**TAREFA PROPOSTA:**
Copie sem nenhuma alteração o trecho da matéria sobre o satélite ViaSat-3, de "Na internet a" até "de demanda maior.".
*** TRECHO DO DOCUMENTO
SÃO PAULO, SP (FOLHAPRESS) – Voar de São Paulo a Dubai, da Austrália aos Estados Unidos e do Canadá à Argentina sem se desconectar da internet pode ser realidade em breve.
A empresa americana Viasat lança na noite desta quarta-feira (26) o satélite ViaSat-3 Americas, voltado para internet banda larga via satélite. O lançamento acontece no Kennedy Space Center, na costa leste da Flórida.
Este será o primeiro dos três satélites de produção própria que a empresa lançará nos próximos meses. A constelação terá uma cobertura quase global, com o objetivo de conectar parte dos 2,7 bilhões de pessoas desconectadas ou com má conexão à internet no mundo, segundo a empresa.
O primeiro ViaSat-3 está previsto para ser enviado a uma órbita geoestacionária em uma janela de lançamento de 1h, que abre às 20h29 (horário de Brasília). O satélite cobrirá todo o continente americano e deve entrar em operação no mercado brasileiro no segundo semestre.
A internet via satélite é uma forma de conexão que beneficia regiões distantes de grandes centros ou com pouca infraestrutura de telecomunicações. Nessas áreas, internet móvel e fibra óptica ou não existem ou são de qualidade inferior.
Na internet a cabo, mais comum em grandes centros, as trocas de dados entre provedor e usuário são feitas por terra e mar. Nos satélites, a conexão é feita pelo ar, com antenas e receptores, como internet móvel e TV, mas a frequências maiores. A banda Ka, na qual o ViaSat-3 opera, compreende as frequências de 27 GHz a 40 GHz.
Leandro Gaunszer, diretor-geral da Viasat Brasil, afirma que um dos principais avanços dessa nova geração de satélites é a possibilidade de realocação do sinal. Isso significa que, se uma área tiver uma melhoria na conectividade, o satélite pode se concentrar em uma outra região, de demanda maior.
******
*** DADOS FORNECIDOS
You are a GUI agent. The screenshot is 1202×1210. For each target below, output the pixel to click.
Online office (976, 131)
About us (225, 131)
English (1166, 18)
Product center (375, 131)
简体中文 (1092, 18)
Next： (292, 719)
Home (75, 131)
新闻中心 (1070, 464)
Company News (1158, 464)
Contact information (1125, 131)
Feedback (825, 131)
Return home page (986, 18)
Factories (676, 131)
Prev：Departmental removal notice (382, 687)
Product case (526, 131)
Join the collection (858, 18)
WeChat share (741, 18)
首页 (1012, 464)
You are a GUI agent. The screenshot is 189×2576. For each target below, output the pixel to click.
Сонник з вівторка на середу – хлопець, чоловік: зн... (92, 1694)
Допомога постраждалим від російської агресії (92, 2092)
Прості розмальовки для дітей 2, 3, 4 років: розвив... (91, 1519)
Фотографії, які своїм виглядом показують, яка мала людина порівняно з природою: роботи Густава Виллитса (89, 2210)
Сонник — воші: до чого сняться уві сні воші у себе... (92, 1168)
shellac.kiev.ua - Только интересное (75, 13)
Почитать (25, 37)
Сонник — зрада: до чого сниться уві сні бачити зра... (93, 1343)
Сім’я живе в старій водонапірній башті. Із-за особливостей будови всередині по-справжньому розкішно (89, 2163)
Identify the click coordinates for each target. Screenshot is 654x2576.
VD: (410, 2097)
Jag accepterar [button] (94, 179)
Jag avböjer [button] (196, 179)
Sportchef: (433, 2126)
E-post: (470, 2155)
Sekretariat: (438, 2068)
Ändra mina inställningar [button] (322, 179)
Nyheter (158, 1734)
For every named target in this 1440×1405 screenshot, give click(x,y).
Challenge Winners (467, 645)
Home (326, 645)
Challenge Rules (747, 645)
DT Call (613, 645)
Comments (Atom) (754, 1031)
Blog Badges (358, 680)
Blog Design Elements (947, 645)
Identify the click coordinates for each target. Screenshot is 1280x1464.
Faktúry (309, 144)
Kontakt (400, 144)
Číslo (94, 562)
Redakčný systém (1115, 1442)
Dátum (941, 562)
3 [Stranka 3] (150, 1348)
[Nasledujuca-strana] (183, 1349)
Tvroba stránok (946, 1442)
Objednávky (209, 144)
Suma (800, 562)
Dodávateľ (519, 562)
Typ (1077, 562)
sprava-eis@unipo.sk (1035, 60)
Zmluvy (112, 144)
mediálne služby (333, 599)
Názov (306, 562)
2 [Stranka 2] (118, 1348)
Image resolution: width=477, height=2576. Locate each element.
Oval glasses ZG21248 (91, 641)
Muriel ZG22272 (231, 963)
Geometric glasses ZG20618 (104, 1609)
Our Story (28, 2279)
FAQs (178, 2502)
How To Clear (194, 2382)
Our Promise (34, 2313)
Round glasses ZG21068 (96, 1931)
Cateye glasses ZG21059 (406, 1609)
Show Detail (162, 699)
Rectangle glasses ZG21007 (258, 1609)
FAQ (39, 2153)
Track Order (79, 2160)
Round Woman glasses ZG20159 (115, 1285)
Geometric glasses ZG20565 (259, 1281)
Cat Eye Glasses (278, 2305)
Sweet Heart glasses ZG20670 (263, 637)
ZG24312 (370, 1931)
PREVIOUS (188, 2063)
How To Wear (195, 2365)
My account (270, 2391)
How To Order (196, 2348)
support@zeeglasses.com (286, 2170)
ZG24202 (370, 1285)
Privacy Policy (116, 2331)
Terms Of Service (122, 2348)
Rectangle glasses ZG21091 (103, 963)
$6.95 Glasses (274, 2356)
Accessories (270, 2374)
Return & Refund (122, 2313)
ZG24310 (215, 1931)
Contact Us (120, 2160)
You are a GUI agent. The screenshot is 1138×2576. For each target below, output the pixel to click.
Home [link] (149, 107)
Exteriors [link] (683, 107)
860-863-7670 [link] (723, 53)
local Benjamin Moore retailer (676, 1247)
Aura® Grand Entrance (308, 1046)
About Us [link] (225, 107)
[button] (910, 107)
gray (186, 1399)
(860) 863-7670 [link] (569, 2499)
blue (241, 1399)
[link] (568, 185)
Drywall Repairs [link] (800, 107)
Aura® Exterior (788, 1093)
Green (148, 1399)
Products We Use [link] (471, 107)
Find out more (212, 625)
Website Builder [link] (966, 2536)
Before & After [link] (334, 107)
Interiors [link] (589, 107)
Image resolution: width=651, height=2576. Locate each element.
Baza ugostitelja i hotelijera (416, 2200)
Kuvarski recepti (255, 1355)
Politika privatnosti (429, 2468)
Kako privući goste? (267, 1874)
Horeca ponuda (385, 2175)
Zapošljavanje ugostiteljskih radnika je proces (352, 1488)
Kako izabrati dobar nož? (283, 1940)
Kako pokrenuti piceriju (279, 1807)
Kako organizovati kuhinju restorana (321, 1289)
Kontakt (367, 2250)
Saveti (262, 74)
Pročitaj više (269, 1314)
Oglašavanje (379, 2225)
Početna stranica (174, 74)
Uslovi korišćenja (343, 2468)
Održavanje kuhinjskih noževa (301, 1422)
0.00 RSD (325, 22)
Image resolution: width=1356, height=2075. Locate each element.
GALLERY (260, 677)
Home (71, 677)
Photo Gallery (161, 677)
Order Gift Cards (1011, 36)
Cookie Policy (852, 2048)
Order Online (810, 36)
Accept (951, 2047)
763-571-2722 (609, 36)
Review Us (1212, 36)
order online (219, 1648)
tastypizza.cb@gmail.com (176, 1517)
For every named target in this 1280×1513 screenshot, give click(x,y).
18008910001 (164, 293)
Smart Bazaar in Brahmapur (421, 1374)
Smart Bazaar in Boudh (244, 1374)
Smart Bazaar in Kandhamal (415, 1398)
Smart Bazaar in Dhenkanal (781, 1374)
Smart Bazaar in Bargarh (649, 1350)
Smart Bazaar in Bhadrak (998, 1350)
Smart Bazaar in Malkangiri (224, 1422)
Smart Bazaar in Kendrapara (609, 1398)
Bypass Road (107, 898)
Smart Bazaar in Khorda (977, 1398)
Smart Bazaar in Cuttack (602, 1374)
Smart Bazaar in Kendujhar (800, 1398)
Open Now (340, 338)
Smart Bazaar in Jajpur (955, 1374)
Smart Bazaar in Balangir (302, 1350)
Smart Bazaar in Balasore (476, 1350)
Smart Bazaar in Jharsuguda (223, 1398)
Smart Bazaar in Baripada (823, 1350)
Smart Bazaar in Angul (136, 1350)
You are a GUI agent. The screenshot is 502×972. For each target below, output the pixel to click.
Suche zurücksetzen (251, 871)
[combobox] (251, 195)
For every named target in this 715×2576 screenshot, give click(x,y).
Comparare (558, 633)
******
**RESULTADO DO EXERCÍCIO:**
Na internet a cabo, mais comum em grandes centros, as trocas de dados entre provedor e usuário são feitas por terra e mar. Nos satélites, a conexão é feita pelo ar, com antenas e receptores, como internet móvel e TV, mas a frequências maiores. A banda Ka, na qual o ViaSat-3 opera, compreende as frequências de 27 GHz a 40 GHz.
Leandro Gaunszer, diretor-geral da Viasat Brasil, afirma que um dos principais avanços dessa nova geração de satélites é a possibilidade de realocação do sinal. Isso significa que, se uma área tiver uma melhoria na conectividade, o satélite pode se concentrar em uma outra região, de demanda maior.